THE ISLES OF HUMANITY, SHANKILL ISLE AND MORDHA TOWN
The Isles of Humanity are a temperate to tropical island chain where each island has variations on a shared culture and language. To the north are the Elvish lands (where non-elves do not go) and to the south is a vast desert empire. The Isles trade between these powers and amongst themselves. Once each island was its own dutchy with dynasties of knights and wizards but with the fall of the Last King wealth comes from trade, fishing and some farming. Family manors, crypts and castles of the large islands interiors are left to rot in the pursuit of trade.
The second largest isle, Shankill, is a trade center, a city state with an extensive fleet, a sizable military force and the oldest church on the isles. It also has the most abandoned properties on the interior which many a rogue and sell-sword have looted over the decades. The mythical crown jewel of these is the ruins of Mordha Castle: once home of the isle’s ruling dynasty, built over the mine that was the Mordha‘s source of income. This was wounded when the Dwarves withdrew, and weakened again when the Lich King, to whom there were rumors of Mordha allegiance, died at the hands of Cathoris of Haven,
The Mordha, led by wizard Malcolm, tried many stratagems to prevent a loss of familial power all to no avail. Mordha Castle fell from the mountain in an earthquake after decades of scrambling for power. This was the end of the Mordha family’s struggle to keep power even as their chivalry fell to rot. The debris of the castle flattened much of the surrounding city. Now just a small town, Mordha Town, remains, trading goods from the encroaching jungle to the harbor cities. While treasure hunting bands have sought entrance to its secrets they have all either failed to gain entry or failed to return.

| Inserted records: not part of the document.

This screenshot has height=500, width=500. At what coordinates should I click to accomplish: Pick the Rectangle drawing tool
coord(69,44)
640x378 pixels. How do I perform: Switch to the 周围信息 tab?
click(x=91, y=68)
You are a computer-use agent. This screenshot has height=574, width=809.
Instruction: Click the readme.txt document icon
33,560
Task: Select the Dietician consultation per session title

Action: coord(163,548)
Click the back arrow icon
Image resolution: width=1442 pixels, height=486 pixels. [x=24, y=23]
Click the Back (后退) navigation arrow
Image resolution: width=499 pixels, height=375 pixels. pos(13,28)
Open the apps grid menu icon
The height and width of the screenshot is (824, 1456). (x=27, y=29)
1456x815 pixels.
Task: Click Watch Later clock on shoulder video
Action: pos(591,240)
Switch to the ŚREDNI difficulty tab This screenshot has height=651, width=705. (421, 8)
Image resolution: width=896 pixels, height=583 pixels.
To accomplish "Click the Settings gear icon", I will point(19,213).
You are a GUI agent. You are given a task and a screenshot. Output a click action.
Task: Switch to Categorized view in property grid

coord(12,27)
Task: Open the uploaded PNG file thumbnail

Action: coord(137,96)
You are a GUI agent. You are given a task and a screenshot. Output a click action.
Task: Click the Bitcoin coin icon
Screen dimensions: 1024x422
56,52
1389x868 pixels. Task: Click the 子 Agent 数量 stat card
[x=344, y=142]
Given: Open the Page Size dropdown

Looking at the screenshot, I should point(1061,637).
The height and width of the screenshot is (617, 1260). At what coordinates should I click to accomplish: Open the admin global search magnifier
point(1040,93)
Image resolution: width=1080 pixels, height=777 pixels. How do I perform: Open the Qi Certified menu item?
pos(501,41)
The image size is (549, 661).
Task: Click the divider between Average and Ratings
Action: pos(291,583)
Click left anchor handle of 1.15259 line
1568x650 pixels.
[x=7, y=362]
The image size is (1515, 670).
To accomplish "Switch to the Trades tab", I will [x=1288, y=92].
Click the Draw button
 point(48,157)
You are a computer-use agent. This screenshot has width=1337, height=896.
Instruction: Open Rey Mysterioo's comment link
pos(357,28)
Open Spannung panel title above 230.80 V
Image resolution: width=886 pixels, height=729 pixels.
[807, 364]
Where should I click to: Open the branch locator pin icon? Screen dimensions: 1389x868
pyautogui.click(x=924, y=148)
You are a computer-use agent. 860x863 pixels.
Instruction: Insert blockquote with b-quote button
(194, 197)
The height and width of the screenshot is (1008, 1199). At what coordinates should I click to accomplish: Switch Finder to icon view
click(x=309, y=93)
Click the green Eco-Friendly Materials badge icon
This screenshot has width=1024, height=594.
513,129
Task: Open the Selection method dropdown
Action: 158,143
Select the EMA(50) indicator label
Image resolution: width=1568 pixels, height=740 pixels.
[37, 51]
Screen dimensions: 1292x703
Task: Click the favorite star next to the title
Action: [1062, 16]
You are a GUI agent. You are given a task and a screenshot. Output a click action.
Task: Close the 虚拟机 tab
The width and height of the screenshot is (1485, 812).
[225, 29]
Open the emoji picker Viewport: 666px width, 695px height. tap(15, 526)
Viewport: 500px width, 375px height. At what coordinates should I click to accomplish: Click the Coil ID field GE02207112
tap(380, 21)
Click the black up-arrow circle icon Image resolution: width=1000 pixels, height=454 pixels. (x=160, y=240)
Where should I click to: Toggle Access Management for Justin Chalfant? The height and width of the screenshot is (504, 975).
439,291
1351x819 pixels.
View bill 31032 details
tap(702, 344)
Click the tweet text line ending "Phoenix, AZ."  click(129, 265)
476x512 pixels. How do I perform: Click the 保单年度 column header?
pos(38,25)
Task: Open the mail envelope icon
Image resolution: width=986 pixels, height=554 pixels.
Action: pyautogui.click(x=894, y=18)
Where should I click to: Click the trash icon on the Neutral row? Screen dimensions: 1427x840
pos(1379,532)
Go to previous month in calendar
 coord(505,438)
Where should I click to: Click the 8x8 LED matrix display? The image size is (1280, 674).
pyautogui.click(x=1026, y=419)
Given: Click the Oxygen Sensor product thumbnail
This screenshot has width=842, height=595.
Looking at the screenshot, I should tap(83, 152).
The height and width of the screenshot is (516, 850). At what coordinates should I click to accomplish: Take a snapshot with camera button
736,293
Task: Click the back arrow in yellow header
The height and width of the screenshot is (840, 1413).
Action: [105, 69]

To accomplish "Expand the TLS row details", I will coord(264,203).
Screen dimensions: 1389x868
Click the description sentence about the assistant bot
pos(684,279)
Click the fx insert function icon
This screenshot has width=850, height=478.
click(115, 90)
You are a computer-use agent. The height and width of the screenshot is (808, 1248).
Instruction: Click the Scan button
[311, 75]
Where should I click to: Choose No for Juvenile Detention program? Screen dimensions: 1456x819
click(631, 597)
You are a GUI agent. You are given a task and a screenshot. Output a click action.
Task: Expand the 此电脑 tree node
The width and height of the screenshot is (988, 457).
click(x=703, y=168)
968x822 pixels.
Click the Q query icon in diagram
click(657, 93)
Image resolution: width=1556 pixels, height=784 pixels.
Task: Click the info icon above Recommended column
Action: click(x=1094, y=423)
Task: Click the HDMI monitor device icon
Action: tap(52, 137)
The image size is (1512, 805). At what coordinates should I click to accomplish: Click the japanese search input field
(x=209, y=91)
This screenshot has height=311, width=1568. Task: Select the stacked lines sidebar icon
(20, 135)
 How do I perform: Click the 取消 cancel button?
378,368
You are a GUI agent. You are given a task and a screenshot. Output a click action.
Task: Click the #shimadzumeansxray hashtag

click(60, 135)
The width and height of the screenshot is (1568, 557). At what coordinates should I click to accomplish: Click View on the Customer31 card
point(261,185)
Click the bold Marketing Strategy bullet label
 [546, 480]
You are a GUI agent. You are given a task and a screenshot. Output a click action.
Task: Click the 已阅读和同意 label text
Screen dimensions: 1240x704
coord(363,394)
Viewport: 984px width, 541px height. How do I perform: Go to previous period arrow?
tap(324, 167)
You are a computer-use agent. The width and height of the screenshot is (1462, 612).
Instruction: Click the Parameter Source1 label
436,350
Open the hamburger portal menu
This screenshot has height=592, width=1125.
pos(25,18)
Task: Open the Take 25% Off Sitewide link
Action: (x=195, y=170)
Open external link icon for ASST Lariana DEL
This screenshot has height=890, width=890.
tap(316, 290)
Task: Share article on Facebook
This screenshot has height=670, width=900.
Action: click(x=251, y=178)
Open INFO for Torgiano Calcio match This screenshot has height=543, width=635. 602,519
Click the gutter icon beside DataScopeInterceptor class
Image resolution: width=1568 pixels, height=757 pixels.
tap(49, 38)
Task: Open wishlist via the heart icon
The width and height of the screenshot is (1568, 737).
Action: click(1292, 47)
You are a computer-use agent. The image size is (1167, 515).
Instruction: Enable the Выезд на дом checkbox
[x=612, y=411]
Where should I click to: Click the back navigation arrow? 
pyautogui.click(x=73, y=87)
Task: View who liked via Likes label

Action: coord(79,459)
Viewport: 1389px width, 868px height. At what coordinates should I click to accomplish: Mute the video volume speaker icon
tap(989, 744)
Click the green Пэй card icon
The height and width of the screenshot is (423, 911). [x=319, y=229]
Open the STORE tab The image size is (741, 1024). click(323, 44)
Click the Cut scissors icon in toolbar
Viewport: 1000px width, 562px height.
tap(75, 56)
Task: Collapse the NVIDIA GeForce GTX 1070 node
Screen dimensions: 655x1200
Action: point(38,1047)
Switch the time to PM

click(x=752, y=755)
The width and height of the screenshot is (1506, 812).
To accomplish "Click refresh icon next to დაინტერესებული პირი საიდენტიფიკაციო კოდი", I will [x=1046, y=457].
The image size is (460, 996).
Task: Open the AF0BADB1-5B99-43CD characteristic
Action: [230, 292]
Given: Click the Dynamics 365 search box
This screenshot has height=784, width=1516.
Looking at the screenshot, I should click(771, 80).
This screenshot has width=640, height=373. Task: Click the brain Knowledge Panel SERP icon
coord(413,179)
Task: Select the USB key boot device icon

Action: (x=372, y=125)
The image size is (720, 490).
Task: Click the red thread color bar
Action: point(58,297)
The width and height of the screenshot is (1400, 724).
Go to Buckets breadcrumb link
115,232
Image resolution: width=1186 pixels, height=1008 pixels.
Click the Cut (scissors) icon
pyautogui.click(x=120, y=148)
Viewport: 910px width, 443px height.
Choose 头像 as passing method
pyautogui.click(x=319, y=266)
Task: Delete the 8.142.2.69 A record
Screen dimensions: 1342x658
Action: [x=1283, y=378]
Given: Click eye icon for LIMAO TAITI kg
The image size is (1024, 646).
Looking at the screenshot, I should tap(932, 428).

Mordha’s Town contains about 300 citizens, not a backwater even if it’s not huge. It survives based on three factors:
First, it’s on the overland route between Shankill and Alboling., another major settlement on the island, and there are still some people or objects that are better transported overland; Mordha’s town is a logical stopping point
Second, there are jungle-provided products that are hunted and farmed here and sold to the coastal cities. Several other inland towns also act as aggregating points for the hunters and small plantations (here they’re banana farm, or more precisely plantain plantations, plus some chocolate). This gives the town a second income stream rather than just being a way-station.
Third, there’s inertia in that the town was here, has an existing infrastructure (including sewers) and enough natural resources to support a population. People are nothing if not resistant to change, and this is as good a place as any.
Given that, the rest of the town is easy enough to fill in. We have three different business sectors:
The people who cater to overland trade: there is an inn, a tavern, a small house of negotiable comfort, tradesmen to repair wagons and tend to pack animals and a place that sells cured rations and watered wine.
The people who tend to the outlying farms and hunters: a general store that takes credit from established farms, a place that rents long term flops to hunters; people who tend to what the hunters bring in (those PCs with hunting/cooking background will get some data on what there is to hunt/cook around these parts), , warehouses for the plantation goods before they move to market and probably a guild hall/clearing space for the plantation farmers to air our their grievances.
The people who have lived here forever as social and physical infrastructure: there is a mayor of some sort, masons, guards (supplemented by the guards of caravans and planters are certain times of the year), sanitation workers, a teacher or two, tradesmen for a town, priests, spouses, children and so on..
It’s a small, unexceptional place in many ways, but much of its livelihood is dependent on the trade from Shankill to Alboling. As such the bandits are a real problem, which is why so many Icons have sent PCs to the area to put a stop to it.